Dacia en recul : le Duster est-il devenu son propre ennemi ?

Après plusieurs années de forte croissance, Dacia connaît un exercice 2026 plus difficile. Les immatriculations de la marque ont reculé de 16 % au premier trimestre avant de limiter la baisse à environ 8 % sur les sept premiers mois. Si la concurrence chinoise et la progression de l’électrique expliquent en partie ce ralentissement, les performances du Duster posent également question. Le SUV historique de la marque semble notamment subir la réussite de son grand frère, le Bigster.

Le Dacia Duster

perd du terrain en 2026

Depuis son lancement il y a seize ans, le Duster constitue l’un des piliers commerciaux de Dacia. Mais la troisième génération peine davantage à maintenir cette dynamique. Sur les sept premiers mois de 2026, ses ventes ont ainsi reculé de 23 %, après une chute particulièrement marquée de 41 % en France au mois de janvier.
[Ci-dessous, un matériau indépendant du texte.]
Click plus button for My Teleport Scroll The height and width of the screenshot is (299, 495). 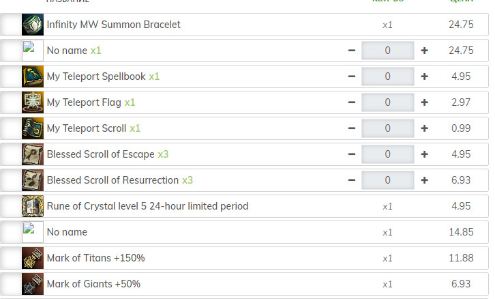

Les problèmes logistiques rencontrés en début d’année par Dacia ne suffisent pas à expliquer cette situation. Le Duster est produit en Roumanie et n’a donc pas directement subi les perturbations ayant affecté les véhicules fabriqués au Maroc. Il doit en revanche affronter une concurrence de plus en plus forte, notamment de la part des constructeurs chinois qui proposent des SUV richement équipés à des tarifs agressifs.

L’évolution du marché joue également contre lui. Les voitures électriques représentaient 38 % des immatriculations françaises en août, alors que Dacia reste encore très dépendante des motorisations thermiques et hybrides. Conséquence : le Duster, neuvième des ventes françaises l’année dernière, est descendu à la quinzième place en 2026.

Le succès du Bigster

pourrait cannibaliser le Duster

Le problème pourrait aussi venir directement de la gamme Dacia. Pendant que le Duster recule, le Bigster connaît une progression spectaculaire. Depuis le début de l’année, le grand SUV totalise 52 430 ventes et s’est imposé comme le SUV du segment C le plus vendu auprès des particuliers en Europe.

Une partie des propriétaires d’un Duster de deuxième génération choisirait désormais le Bigster au moment de changer de véhicule. Plus grand et plus valorisant, ce dernier apparaît comme une évolution naturelle, d’autant que son prix débute autour de 25 000 euros. La proximité entre les deux modèles pourrait donc provoquer une forme de cannibalisation au sein même de la gamme.

La situation pourrait encore évoluer avec l’arrivée annoncée du Striker, un futur SUV coupé dérivé du Bigster qui devrait lui aussi être proposé autour de 25 000 euros. Dacia devra alors parvenir à différencier suffisamment ses trois SUV pour éviter qu’ils ne se disputent les mêmes clients.

Le ralentissement du Duster n’explique toutefois pas à lui seul le recul de la marque. Dacia doit également composer avec son offre électrique encore limitée et la progression rapide de nouveaux concurrents. Le constructeur prépare justement une nouvelle Spring produite en Europe, attendue début 2027 à partir de 17 900 euros, afin de renforcer sa présence sur ce marché.